Pfizer ducks out of Sangamo haemophilia A alliance

Sangamo chief executive Sandy Macrae has said the company is "surprised and extremely disappointed" by Pfizer's decision to hand back rights to its experimental gene therapy for haemophilia A, despite positive phase 3 results.

In a statement, Sangamo confirmed that Pfizer is handing full development and commercialisation rights to giroctocogene fitelparvovec and it will now "explore all options to advance the programme, including seeking a potential new collaboration partner."

Shares in Sangamo lost 50% of their value in after-hours trading following the announcement, which came shortly before the close yesterday.

Pfizer's decision could stem from the fairly dismal performance of the only gene therapy for haemophilia A currently on the market – BioMarin's Roctavian (valoctocogene roxaparvovec) – which was approved in Europe in 2022 and the US in 2023.

The $2.9 million one-shot treatment has seen slow take-up since launch, with sales of just $16 million in the first nine months of this year. That was an increase on the $1 million booked by BioMarin in the same period of 2023, but Roctavian remains hamstrung by reimbursement and market access challenges and the company said recently it will limit commercialisation of the gene therapy to just three key markets (the US, Italy, and Germany).

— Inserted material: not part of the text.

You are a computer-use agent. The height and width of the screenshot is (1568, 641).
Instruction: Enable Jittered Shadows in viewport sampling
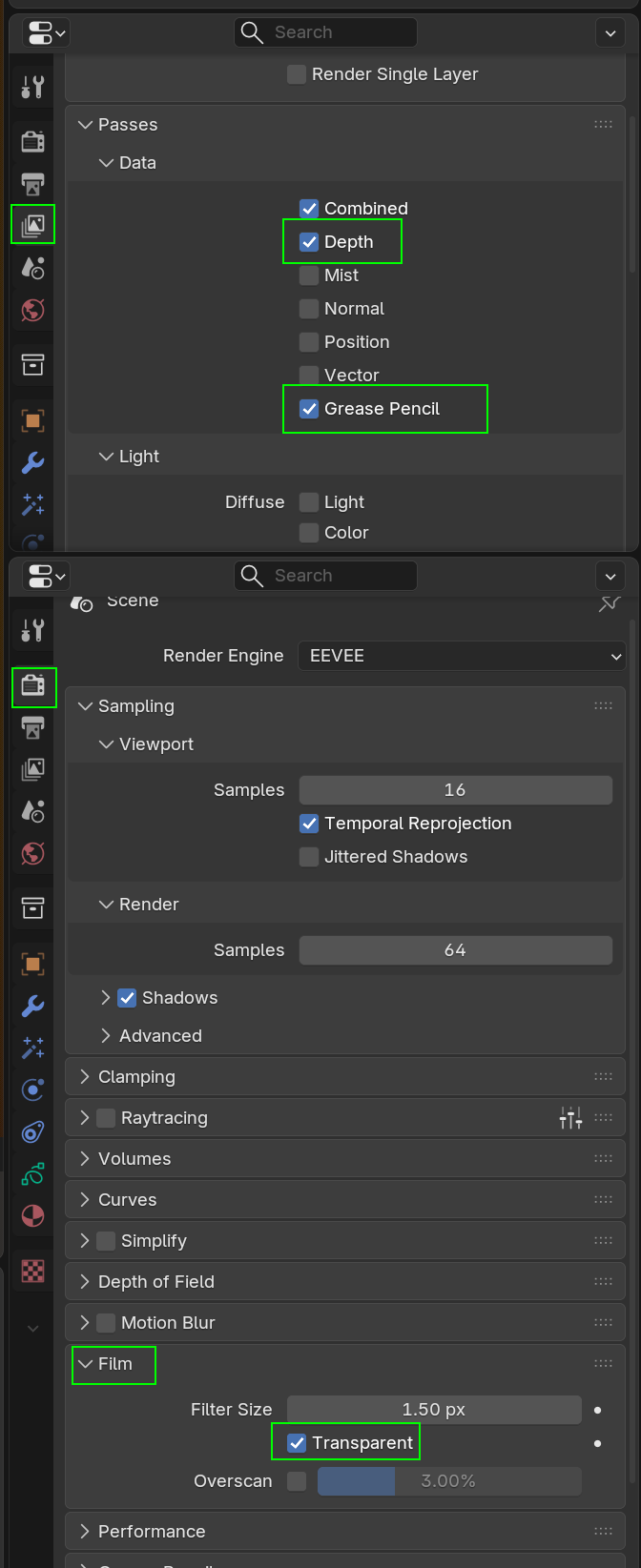[308, 857]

In July, Pfizer presented the results of the phase 3 AFFINE study of giroctocogene fitelparvovec that showed the gene therapy was able to achieve superior results on various measures, including reducing the annualised bleeding rate (ABR), compared to prophylaxis with factor VIII replacement therapies.

That prompted Pfizer and Sangamo to start talking to regulators about a possible route to approval, but it seems Pfizer has lost faith that investing further in the programme will give it a satisfactory return.

Among the reasons held up for the slow uptake of Roctavian are doubts about how clinically meaningful the ABR endpoint is to patients and clinicians, as well as unanswered questions about the long-term effects of the therapy, in addition to the market access challenges. At the moment, it would seem those also apply to giroctocogene fitelparvovec.

Pfizer, meanwhile, has been building a presence in haemophilia with other new therapies, notably recently launched anti-TFPI antibody Hympavzi (marstacimab) – used to treat haemophilia A and B without inhibitors – and $3.5 million haemophilia B gene therapy Beqvez (fidanocogene elaparvovec), which was approved by the FDA in April and competes with CSL Behring's Hemgenix (etranacogene dezaparvovec). So far, Pfizer has not revealed any sales figures with Hympavzi or Beqvez.

The decision adds to the pressure on Sangamo, which has been through a difficult period in the last couple of years, punctuated with job losses and divested R&D programmes, as it reinvents itself as a neurology-focused genomic medicine specialist. Last year, Novartis and Biogen also exited alliances with the company.

The company said that recently announced partnerships with Roche's Genentech unit and Astellas, and advanced business development discussions for its Fabry gene therapy programme (isaralgagene civaparvovec) in phase 1/2, will allow it to chart a path forward.